How to Manage Stress

Ineffective responses to stress frequently fall into two categories - avoidance coping and/or rumination. For instance, there’s a financial decision you need to handle but doing so triggers thinking about past mistakes (rumination), so you lose confidence and put it off. Or, last time you spoke to your boss their tone was bit flat and unenthusiastic, and find yourself endlessly mentally replaying the conversation wondering what that might mean. This talk will unpack the most common self-sabotaging responses people have to stress, and present alternative coping strategies that will help participants both feel better and be more productive. We’ll cover how to understand when habits are stress-generating (e.g., failing to plan or reinventing the wheel instead of creating a template or checklist), why this happens, and what to do about it.

Books

Stress-Free Productivity: A Personalized Toolkit to Become Your Most Efficient and Creative Self

In this innovative guide, she will help you diagnose your unique productivity profile and give you the framework to formulate a powerhouse personalized system.

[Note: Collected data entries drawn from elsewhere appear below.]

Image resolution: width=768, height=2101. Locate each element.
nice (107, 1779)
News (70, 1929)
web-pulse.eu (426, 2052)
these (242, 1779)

From the author of The Anxiety Toolkit, a guide to creating your own personalized productivity plan, using self-science to make systems that work for you.

The Healthy Mind Toolkit: Simple Strategies to Get Out of Your Own Way and Enjoy Your Life

An empowering guide to overcoming self-defeating behaviors.

The Anxiety Toolkit: Strategies for Fine-Tuning Your Mind and Moving Past Your Stuck Points

In The Anxiety Toolkit, Dr. Alice Boyes translates powerful, evidence-based tools used in therapy clinics into tips and tricks you can employ in everyday life.